Goutam Gupta obtained his PH. D. in the area of structural biology of DNA. Interestingly, he discovered the role of DNA repeats in human diseases based upon their ability to adopt unusual structures. He then turned his attention to the immunological aspects of various infectious diseases: for example, how HIV surface antigen varies its sequence and structure to escape host immune pressure. Currently, he has been working on various pathogen-induced plant and human diseases to understand innate immune response and to develop diagnosis and therapy. He has over 100 papers in peer-reviewed journals.
A national consortium has been set up to study pathogenesis and develop diagnosis and therapy of citrus greening (aka Huanglongbing or HLB), the most devastating disease of citrus in the US and worldwide. HLB is caused by gram-negative Liberibacter, which is transmitted by insect vector, psyllid. There is no cure for HLB. Psyllid control and tree removal are the only disease management options. Psyllid control, which does not eliminate the causative Liberibacter, is only partially successful. The problem is further exacerbated by the fact that the disease symptoms appear 2-5 years after the initial Liberibacter exposure. By then disease is often too widespread to be effective by the current disease management protocols. Therefore, robust strategies for pre-symptomatic diagnosis and therapy are urgently needed for effective HLB management.
It is our hypothesis that quantitative knowledge of citrus innate immune response induced early upon Liberibacter exposure would guide the development of both pre-symptomatic diagnosis and therapy. In support of our hypothesis, we have carried out genome-wide transcriptomic analysis in the greenhouse to identify citrus mRNA and microRNAs that are induced early (within 4-24 weeks of Liberibacter exposure) and belong to the five coupled gene networks: PTI (PAMP-triggered immunity), ETI (Effector-triggered immunity), and Salicylic Acid (SA)/ Jasmonic Acid (JA)/ Ethylene (ET) signaling.
The final output of the coupled networks is the production of citrus defense proteins that can clear or block infection. We identified key genes that are induced in these networks and determine the disease outcome, i.e., Liberibacter modifies the expression pattern of these genes, which, in turn, abrogates the citrus innate immune defense allowing Liberibacter to escape killing, cause infection, and develop HLB. We identified informative microRNAs that also determine the disease outcome by regulating post-transcriptionally specific genes belonging to the five coupled PTI/ETI/SA/JA/ET networks.
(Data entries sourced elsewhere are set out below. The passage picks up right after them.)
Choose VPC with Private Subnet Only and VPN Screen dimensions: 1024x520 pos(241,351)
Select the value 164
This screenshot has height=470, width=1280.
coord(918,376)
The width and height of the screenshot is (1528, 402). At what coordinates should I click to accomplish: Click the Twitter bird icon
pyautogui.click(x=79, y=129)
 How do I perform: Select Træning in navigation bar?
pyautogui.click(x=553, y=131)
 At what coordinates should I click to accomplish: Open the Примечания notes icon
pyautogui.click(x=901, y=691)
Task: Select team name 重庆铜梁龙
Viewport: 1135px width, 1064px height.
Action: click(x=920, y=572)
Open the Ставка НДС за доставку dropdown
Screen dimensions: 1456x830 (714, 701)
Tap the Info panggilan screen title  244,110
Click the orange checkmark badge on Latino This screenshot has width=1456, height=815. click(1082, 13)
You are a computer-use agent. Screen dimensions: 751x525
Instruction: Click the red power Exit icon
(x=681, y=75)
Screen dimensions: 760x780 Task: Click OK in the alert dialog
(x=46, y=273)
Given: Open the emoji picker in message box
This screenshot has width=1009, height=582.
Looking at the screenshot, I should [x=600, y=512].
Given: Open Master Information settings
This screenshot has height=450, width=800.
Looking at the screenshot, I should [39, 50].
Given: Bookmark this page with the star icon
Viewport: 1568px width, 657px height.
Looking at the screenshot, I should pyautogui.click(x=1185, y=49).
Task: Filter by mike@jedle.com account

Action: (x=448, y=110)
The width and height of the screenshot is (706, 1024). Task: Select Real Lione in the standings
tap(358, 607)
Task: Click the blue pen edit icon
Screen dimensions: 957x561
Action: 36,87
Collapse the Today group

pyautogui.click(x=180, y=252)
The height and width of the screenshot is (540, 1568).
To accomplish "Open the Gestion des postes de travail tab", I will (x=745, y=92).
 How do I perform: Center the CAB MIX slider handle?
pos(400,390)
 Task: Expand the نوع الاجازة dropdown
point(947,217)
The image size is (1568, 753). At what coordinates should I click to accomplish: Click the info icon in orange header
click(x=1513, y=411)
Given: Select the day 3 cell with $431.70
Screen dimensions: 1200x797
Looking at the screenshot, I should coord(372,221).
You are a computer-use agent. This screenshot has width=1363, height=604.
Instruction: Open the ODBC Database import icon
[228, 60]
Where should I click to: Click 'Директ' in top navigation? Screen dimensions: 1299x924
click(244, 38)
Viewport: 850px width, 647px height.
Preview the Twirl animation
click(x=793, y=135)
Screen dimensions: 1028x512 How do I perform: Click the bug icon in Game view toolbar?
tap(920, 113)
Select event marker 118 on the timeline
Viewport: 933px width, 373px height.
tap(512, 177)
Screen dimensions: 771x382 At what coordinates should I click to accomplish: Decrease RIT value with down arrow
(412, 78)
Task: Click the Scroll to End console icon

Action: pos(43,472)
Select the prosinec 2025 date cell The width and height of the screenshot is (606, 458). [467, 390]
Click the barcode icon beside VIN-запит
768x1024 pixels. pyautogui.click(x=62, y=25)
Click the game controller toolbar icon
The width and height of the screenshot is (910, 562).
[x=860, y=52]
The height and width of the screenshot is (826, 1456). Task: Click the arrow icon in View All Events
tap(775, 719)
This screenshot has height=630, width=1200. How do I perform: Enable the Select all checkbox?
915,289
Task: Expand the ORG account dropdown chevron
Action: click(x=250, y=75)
We believe that a combination of citrus mRNA and microRNA, induced early during infection, will serve as the biomarkers for pre-symptomatic diagnosis of HLB.
From our transcriptome analysis, we identified citrus thionin, an antimicrobial or lytic peptide and an end-product of the PTI/ETI/SA/JA/ET networks, to be severely down-regulated. We argued that thionin expression can be rescued by removing the control of the PTI/ETI/SA/JA/ET networks and putting it under the control of a constitutive promoter. In addition, we made targeted modifications in the endogenous thionin amino acid sequence to improve activity and reduce toxicity. Transgenic citrus expressing the modified thionin showed Liberibacter clearance and protection against HLB. We are in the process of designing a chimera, in which we have added a recognition domain to the modified thionin (a lysis domain). Transgenic citrus expressing the chimera of recognition and lysis domains is expected to be more effective in Liberibacter clearance and disease protection. Introduction of a modified thionin or a chimera introduces a novel innate immune defense in citrus.
In summary, we propose a platform technology that combines transcriptome analysis and protein engineering (i) to identify informative plant mRNA and microRNA for pre-symptomatic disease diagnosis and (ii) to engineer novel innate immunity for pathogen clearance and disease protection.